Una relazione riservata della Corte di Cassazione getta nuove ombre sul Protocollo Italia-Albania firmato nel novembre 2023, che prevede il trattenimento e la gestione di migranti in strutture costruite e gestite dall’Italia, ma situate in territorio albanese. Il documento, redatto dall’Ufficio del massimario e del ruolo della Suprema Corte — di cui il manifesto ha dato notizia — entra nel merito delle gravi criticità dell’accordo, definendole potenzialmente incompatibili con la Costituzione italiana, con il diritto internazionale e con quello dell’Unione europea.
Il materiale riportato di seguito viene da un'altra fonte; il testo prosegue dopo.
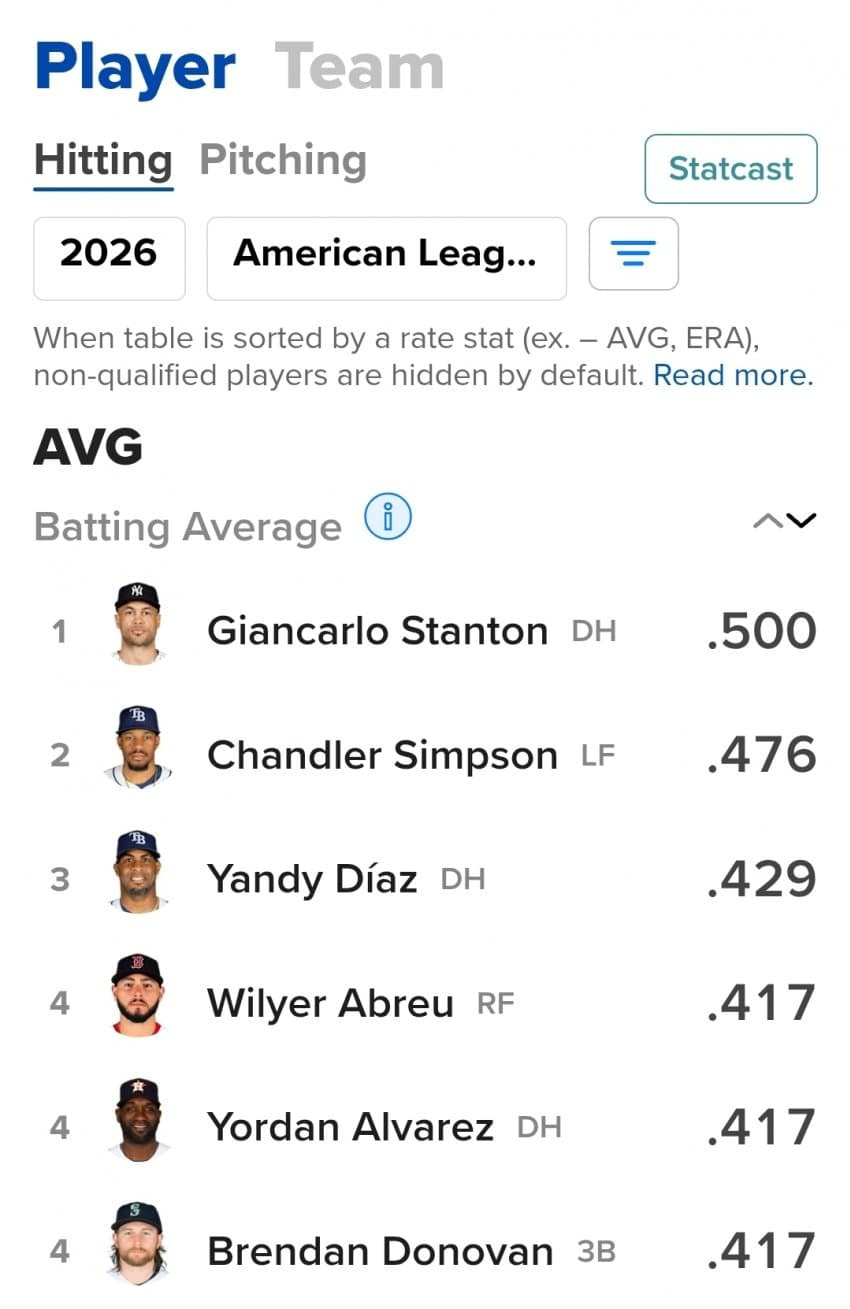850x1309 pixels.
Task: Switch to the Pitching tab
Action: [283, 160]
Il cuore della questione riguarda il trasferimento di migranti irregolari e richiedenti asilo in Albania, un Paese terzo rispetto all’Unione europea. Secondo la relazione, ciò solleva interrogativi sul rispetto del principio di non-refoulement, sulla tutela dei diritti fondamentali e sulla conformità alle direttive europee in materia di asilo e rimpatri. Non è un caso che il 29 maggio la Corte di Cassazione abbia deciso di rivolgersi direttamente alla Corte di giustizia dell’Unione europea con due quesiti pregiudiziali: il primo sulla compatibilità del protocollo con la direttiva rimpatri (2008/115/CE), il secondo sulla conformità alla direttiva procedure d’asilo (2013/32/UE).
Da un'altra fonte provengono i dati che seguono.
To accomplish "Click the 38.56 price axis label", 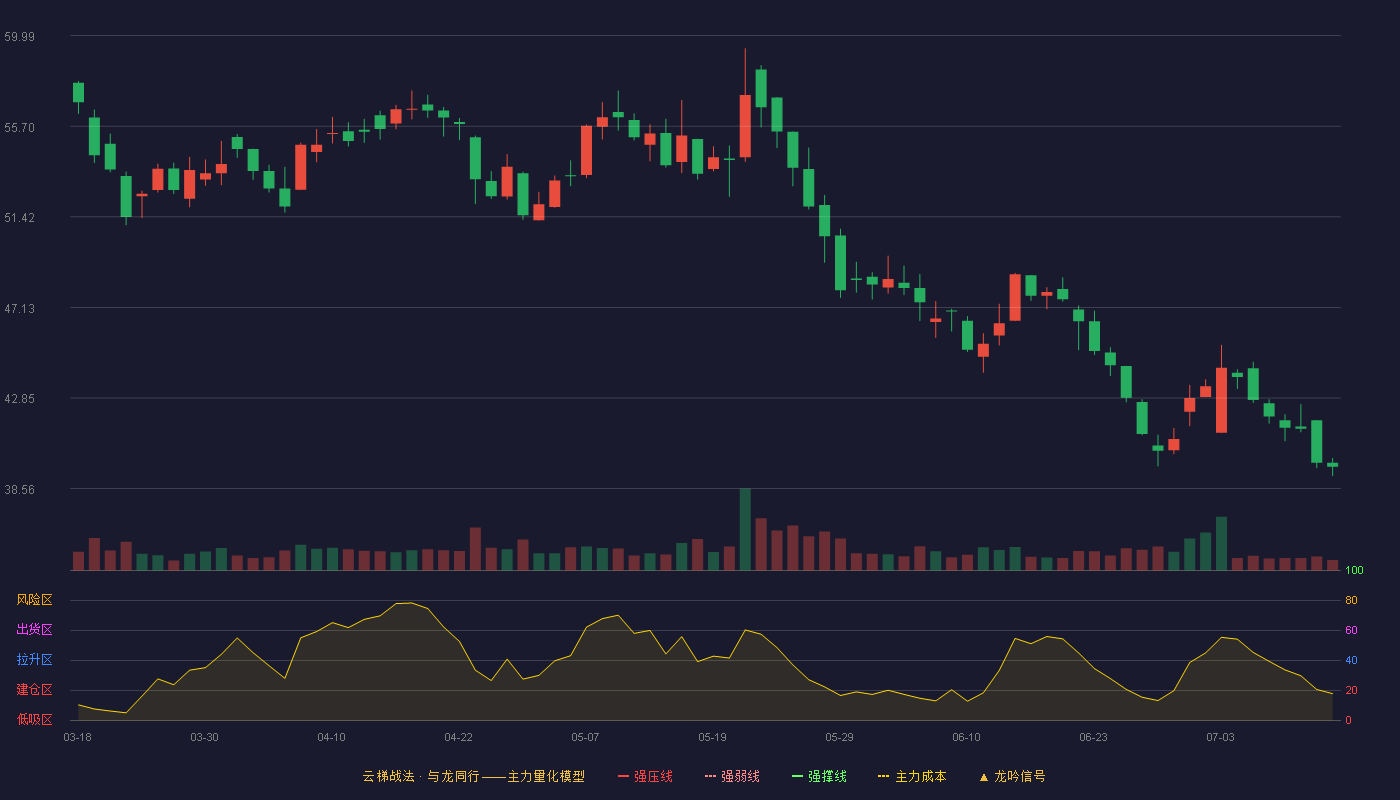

Ma le perplessità non si fermano al diritto europeo. Sul piano costituzionale, la Cassazione richiama vari profili critici. In primo luogo, si segnala una violazione del principio di uguaglianza sancito dall’articolo 3 della Costituzione, poiché i migranti trattenuti in Albania subirebbero un trattamento diverso — e meno garantito — rispetto a quelli presenti in territorio italiano. Si ipotizza inoltre un conflitto con l’articolo 10, che tutela il diritto d’asilo secondo le norme del diritto internazionale, e con l’articolo 13, che stabilisce l’inviolabilità della libertà personale.
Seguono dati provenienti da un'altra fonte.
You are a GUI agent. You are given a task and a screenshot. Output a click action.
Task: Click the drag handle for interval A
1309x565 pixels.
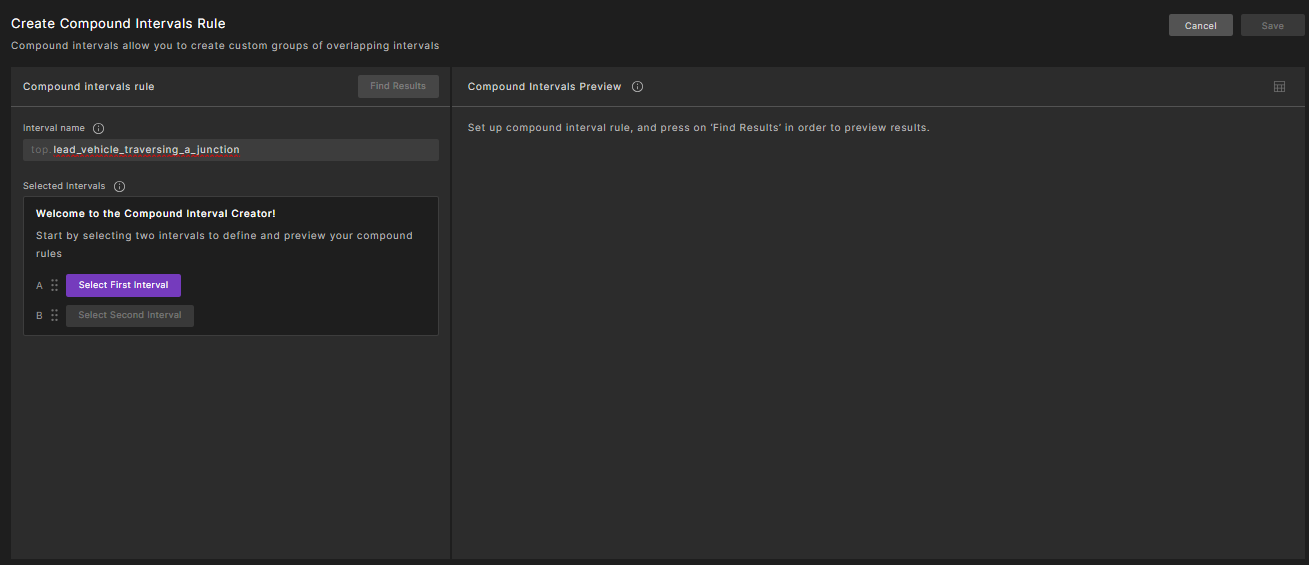coord(54,285)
Particolarmente grave, secondo i magistrati, è anche il possibile indebolimento del diritto alla difesa (articolo 24). Il protocollo prevede infatti la possibilità che le udienze di convalida dei trattenimenti si tengano da remoto, con collegamenti video tra l’Italia e l’Albania, e stabilisce termini estremamente ristretti — solo sette giorni — per impugnare i provvedimenti, con evidenti rischi per l’effettività del ricorso.
Infine, la relazione critica anche la mancanza di trasparenza e di criteri oggettivi nella selezione dei migranti da trasferire. Il rischio è che le decisioni avvengano in modo arbitrario, senza garanzie di imparzialità né possibilità di verifica da parte del giudice.
Si tratta, va precisato, di un documento interno destinato ai magistrati della Cassazione per orientare le decisioni future, e non di una sentenza. Tuttavia, l’autorevolezza della fonte e la chiarezza delle critiche conferiscono alla relazione un peso politico e giuridico rilevante, tanto più in vista del possibile giudizio della Corte di giustizia dell’UE.
L’accordo con l’Albania, salutato dal governo Meloni come un modello di “gestione esterna dei flussi migratori”, si ritrova ora sotto il fuoco incrociato non solo delle opposizioni e delle associazioni per i diritti umani, ma anche del vertice della magistratura italiana.